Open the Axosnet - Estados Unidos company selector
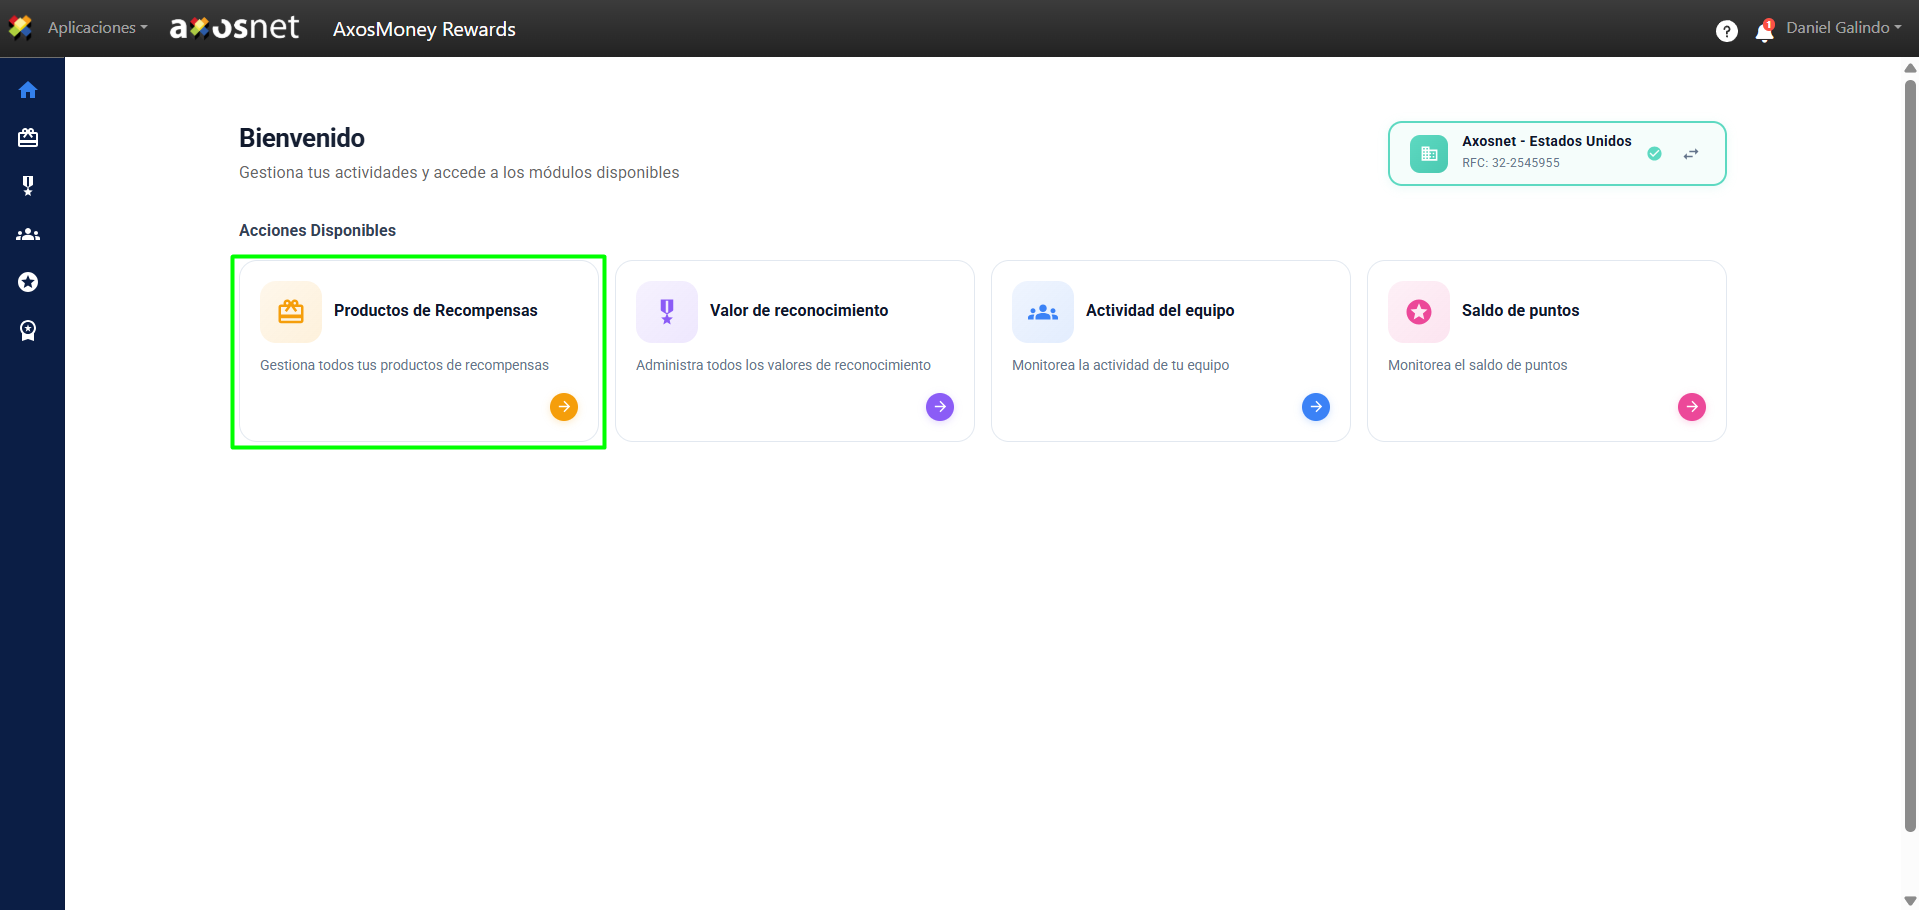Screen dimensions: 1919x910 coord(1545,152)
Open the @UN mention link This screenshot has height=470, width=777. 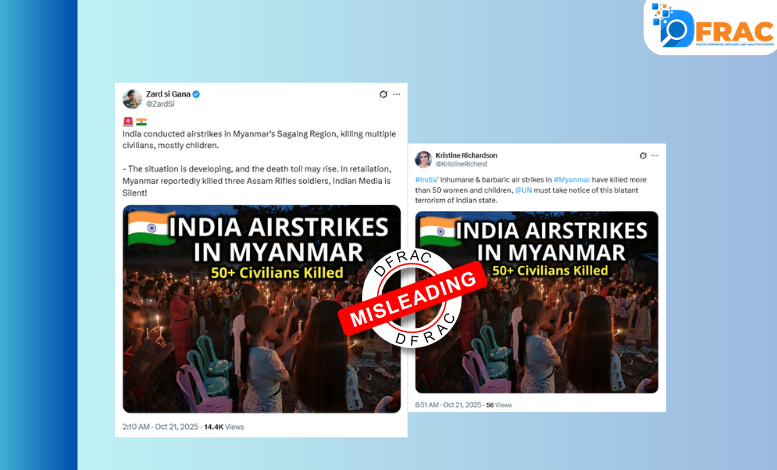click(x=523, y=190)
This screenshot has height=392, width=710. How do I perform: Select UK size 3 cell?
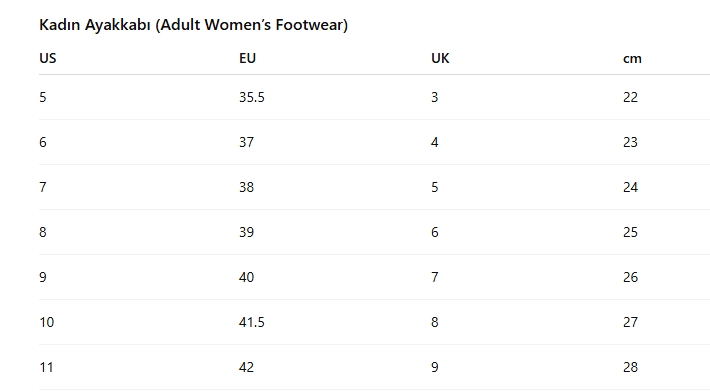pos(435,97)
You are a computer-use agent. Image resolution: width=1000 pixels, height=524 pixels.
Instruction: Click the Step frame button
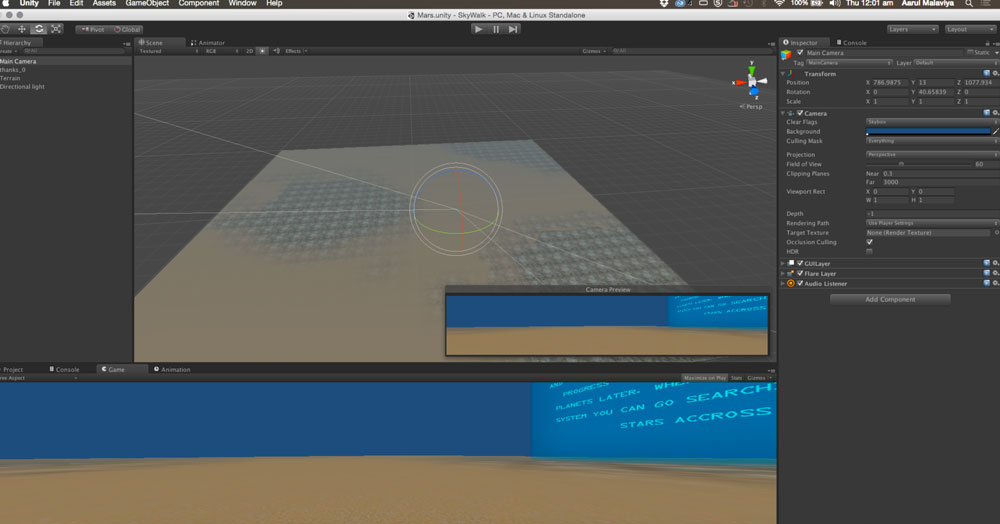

————

**WHAT YOU SHOULD DO**.
Begin at the line containing "You are a computer-use" and copy every line through the end of the data above exactly, omitting the pictures.

**TASK RESULT**.
You are a computer-use agent. Image resolution: width=1000 pixels, height=524 pixels.
Instruction: Click the Step frame button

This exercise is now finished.